The result is that clients’ love affair with arbitration is beginning to cool down. “We’re seeing less enthusiasm from major corporations about arbitration,” admits Tim Portwood of Paris’ Bredin Prat. Indeed, cost and time were identified by in-house counsel in Dr Mistelis’ survey as the two biggest disadvantages of arbitration, with half citing cost as the primary disadvantage. “Cost and speed have been effectively neutralised as part of the appeal of arbitration,” admits Nigel Blackaby of Freshfields Bruckhaus Deringer. The disadvantages of the method – the finality of decisions, for example – are weighing more heavily on clients’ minds, as Lawrence Friedman notes. “Clients are asking, if I have to go through a discovery process anyway, is it worth giving up the right of appeal?”
Some suggest that concern over cost could retard arbitration’s growth. “Clients in my advisory practice are much less eager to put arbitration clauses in contracts,” admits Friedman. “I suspect we’ll see fewer contracts specifying arbitration over the next few years.”
The situation is made more serious by the growth of mediation.

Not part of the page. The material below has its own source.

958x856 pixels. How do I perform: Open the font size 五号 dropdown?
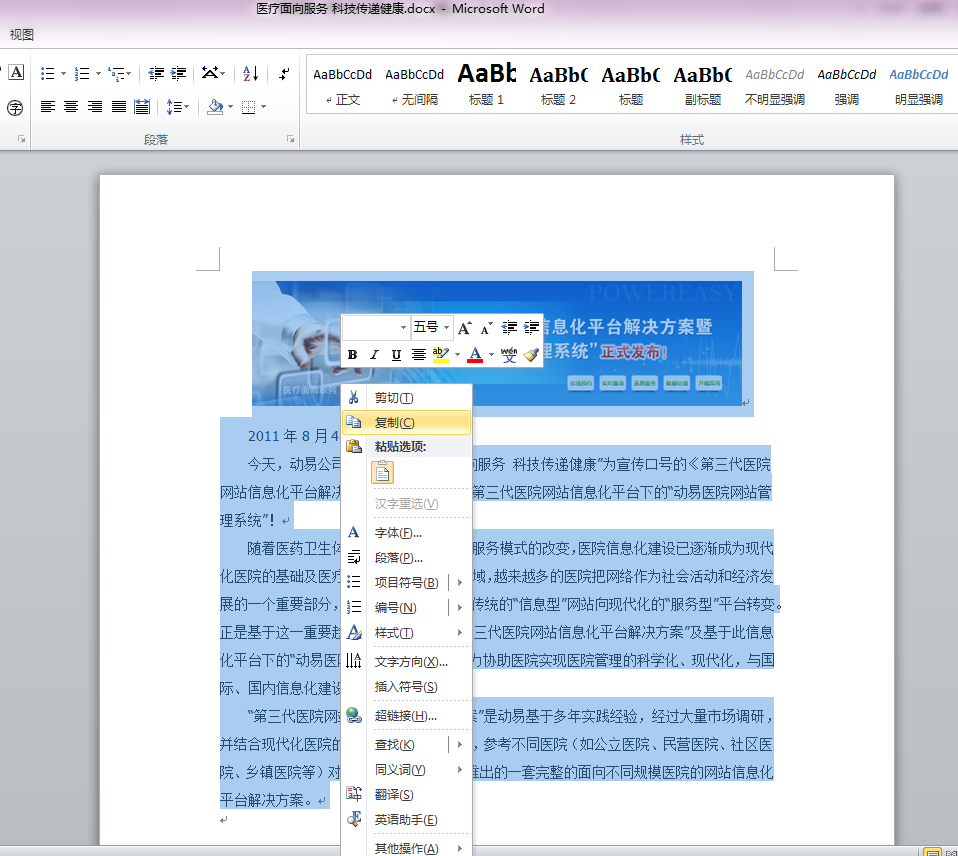pos(447,328)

Of the in-house counsel surveyed by Dr Mistelis, 54% had been involved in arbitration, but 64% had experienced some form of ADR. “Mediation offers huge opportunity to be creative in resolving disputes,” notes Joseph Tirado, head of international arbitration at Norton Rose. “It has the potential to displace arbitration as parties’ first choice for international disputes.” Tirado set up an ADR group when he joined Norton Rose earlier this year.

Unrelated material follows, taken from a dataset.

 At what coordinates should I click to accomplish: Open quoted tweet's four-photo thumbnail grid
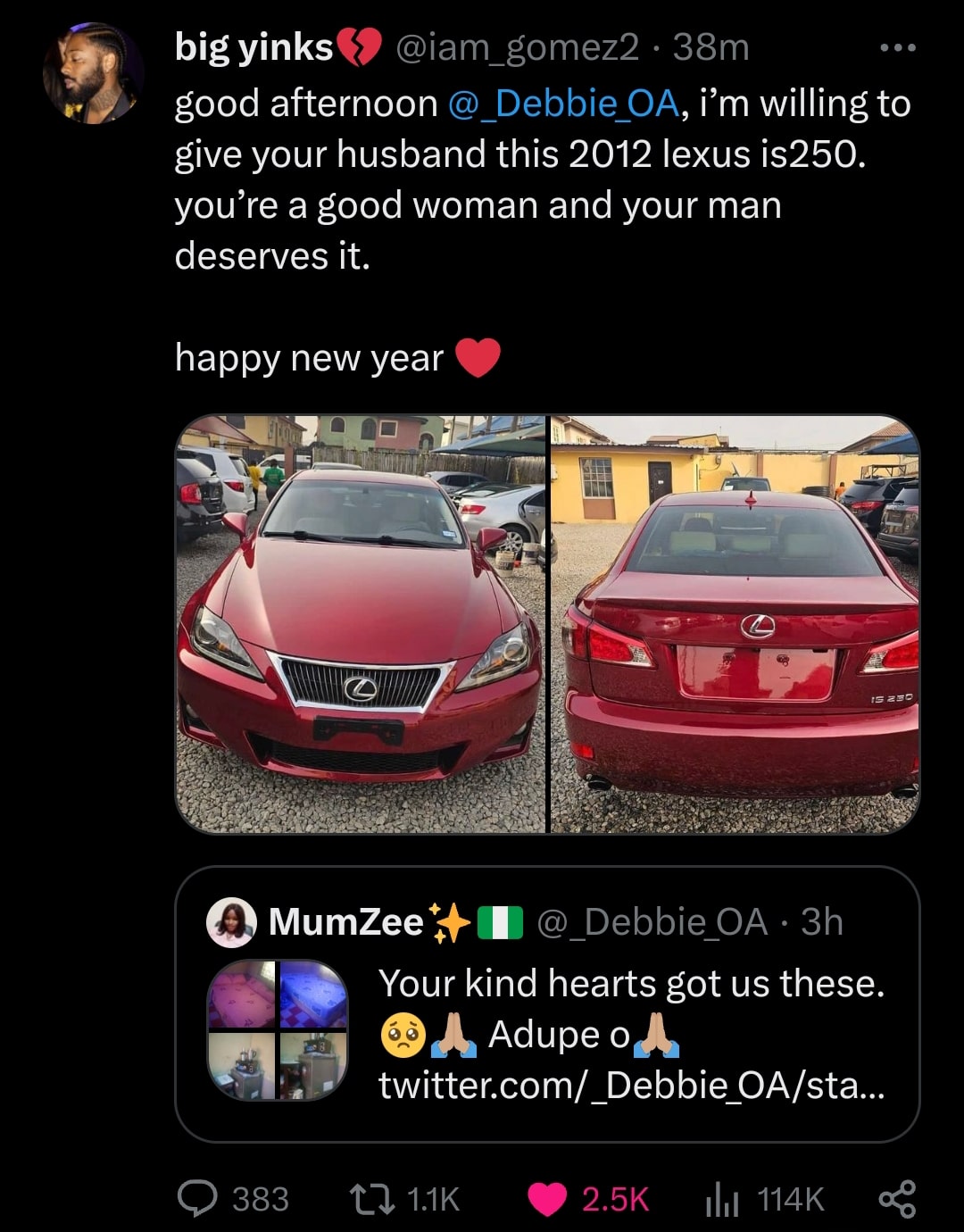(278, 1030)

In addition, reforms in many jurisdictions mean that litigation is back in vogue. Reforms of the US courts, for example, have reduced European clients’ concerns over litigating there. “In particular countries the courts have really got their act together, and we’re able to rely on them in a way we couldn’t before,” says Dominic Spenser Underhill of London boutique Spenser Underhill Newmark. “We have clients now saying: ‘Let’s look again at state courts.’”
The Causes of Complexity
In part, the growing complexity of arbitrations is a sign of the method’s success. Arbitration is being used to settle increasingly complex disputes. The American Lawyer’s first biannual survey of arbitration in 2003 listed 17 ongoing or recently resolved arbitrations worth over $1 billion. In its latest survey, for 2007, there are 63. The world’s largest commercial arbitration, regarding YUKOS’ doomed takeover of rival Sibneft, has total stakes of around $28 billion. Arbitration has hit the heights of the world’s largest disputes, and complex procedures and high costs are an inevitable and, most argue, appropriate consequence.
“We’re in a time of incredibly intense economic exchange,” says Dr Christoph Liebscher of Vienna’s Wolf Theiss. “People look back to the good old days, but these were rather straightforward cases, not complex, multi-party, multi-jurisdictional joint-venture disputes.”

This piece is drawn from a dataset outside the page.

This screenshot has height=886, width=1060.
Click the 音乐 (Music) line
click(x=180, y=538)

And yet, the majority of arbitrations are low-value. In 2006, 45% of cases administered by the ICC Court were worth less than $1 million. In these disputes, disclosure and even hearings might not be necessary. So why do even low-value disputes become burdened with unnecessary procedures?
To many observers, it’s simply a question of habit. As arbitration has developed, it has become bogged down by custom. “We’ve seen more and more standardisation of procedures,” observes arbitration doyen Yves Derains of Paris boutique Derains & Associés. “Arbitrations are less and less tailor-made. Certain procedures are known by everybody and re-used inappropriately, and often parties are spending more than they need to.”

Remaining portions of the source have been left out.